Task input:
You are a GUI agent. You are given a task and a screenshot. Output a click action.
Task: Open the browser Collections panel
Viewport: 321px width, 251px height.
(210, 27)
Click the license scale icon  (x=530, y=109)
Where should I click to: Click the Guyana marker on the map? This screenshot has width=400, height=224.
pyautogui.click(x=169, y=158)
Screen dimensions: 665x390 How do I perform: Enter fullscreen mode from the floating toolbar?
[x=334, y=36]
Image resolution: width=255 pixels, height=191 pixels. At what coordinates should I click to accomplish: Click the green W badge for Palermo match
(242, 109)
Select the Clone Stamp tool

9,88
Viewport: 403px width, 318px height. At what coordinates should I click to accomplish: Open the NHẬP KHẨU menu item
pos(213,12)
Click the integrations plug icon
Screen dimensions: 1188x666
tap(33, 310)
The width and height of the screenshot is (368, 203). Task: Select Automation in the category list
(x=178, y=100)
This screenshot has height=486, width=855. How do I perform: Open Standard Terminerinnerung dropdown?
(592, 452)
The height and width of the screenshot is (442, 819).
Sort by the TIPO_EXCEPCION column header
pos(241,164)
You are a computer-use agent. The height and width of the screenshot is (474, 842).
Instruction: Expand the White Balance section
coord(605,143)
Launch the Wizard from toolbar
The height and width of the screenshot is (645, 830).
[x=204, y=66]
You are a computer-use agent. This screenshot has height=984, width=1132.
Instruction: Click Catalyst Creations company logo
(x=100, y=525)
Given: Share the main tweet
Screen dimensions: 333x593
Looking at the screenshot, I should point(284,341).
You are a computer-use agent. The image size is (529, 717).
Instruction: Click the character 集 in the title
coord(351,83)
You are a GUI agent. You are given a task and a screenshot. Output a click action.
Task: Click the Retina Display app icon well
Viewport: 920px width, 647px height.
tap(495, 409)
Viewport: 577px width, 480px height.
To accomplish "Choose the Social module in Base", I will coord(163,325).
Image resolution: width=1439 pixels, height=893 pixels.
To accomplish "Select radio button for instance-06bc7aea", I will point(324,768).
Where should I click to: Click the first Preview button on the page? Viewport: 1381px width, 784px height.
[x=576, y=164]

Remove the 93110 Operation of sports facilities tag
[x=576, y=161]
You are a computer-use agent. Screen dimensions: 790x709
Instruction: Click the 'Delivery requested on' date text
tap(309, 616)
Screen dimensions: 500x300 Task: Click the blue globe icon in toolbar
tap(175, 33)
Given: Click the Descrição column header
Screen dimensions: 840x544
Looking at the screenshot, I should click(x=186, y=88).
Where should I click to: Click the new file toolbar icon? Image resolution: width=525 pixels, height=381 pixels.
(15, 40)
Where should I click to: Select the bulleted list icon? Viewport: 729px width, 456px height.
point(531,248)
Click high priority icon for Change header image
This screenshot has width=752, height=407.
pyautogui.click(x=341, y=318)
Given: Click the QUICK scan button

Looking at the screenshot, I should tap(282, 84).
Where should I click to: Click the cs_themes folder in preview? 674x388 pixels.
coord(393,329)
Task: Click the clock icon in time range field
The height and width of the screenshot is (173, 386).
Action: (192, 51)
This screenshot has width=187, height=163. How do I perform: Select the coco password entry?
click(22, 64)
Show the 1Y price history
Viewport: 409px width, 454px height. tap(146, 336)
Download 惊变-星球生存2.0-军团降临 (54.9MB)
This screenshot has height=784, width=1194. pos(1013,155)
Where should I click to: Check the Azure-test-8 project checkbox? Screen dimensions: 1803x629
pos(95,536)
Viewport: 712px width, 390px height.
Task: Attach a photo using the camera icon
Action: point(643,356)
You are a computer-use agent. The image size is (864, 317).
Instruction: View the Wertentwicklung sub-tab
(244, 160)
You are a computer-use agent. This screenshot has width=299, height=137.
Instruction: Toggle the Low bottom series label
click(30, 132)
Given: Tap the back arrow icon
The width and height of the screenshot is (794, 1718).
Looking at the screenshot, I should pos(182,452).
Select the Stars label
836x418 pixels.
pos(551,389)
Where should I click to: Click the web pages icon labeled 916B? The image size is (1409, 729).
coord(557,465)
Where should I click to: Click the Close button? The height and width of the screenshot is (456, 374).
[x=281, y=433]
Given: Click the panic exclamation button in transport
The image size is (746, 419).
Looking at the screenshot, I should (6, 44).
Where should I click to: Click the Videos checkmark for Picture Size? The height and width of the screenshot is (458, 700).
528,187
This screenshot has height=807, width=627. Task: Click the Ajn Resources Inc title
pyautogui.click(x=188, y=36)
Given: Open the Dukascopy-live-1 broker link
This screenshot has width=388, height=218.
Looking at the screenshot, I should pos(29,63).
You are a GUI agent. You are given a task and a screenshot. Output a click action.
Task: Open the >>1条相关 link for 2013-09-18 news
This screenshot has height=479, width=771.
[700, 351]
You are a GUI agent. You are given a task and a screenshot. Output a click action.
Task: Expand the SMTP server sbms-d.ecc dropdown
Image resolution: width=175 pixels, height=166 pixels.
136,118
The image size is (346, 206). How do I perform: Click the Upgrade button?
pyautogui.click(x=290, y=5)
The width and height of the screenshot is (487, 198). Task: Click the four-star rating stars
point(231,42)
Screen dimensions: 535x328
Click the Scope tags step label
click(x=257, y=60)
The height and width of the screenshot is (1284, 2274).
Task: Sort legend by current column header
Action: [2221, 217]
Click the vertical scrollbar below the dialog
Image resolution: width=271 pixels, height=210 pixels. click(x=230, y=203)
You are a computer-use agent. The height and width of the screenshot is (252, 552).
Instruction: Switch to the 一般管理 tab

Activity:
Using the material above, return each line in which the word "will" occurs.

Answer section:
To accomplish "Choose the Social module in Base", I will coord(163,325).
To accomplish "Select radio button for instance-06bc7aea", I will point(324,768).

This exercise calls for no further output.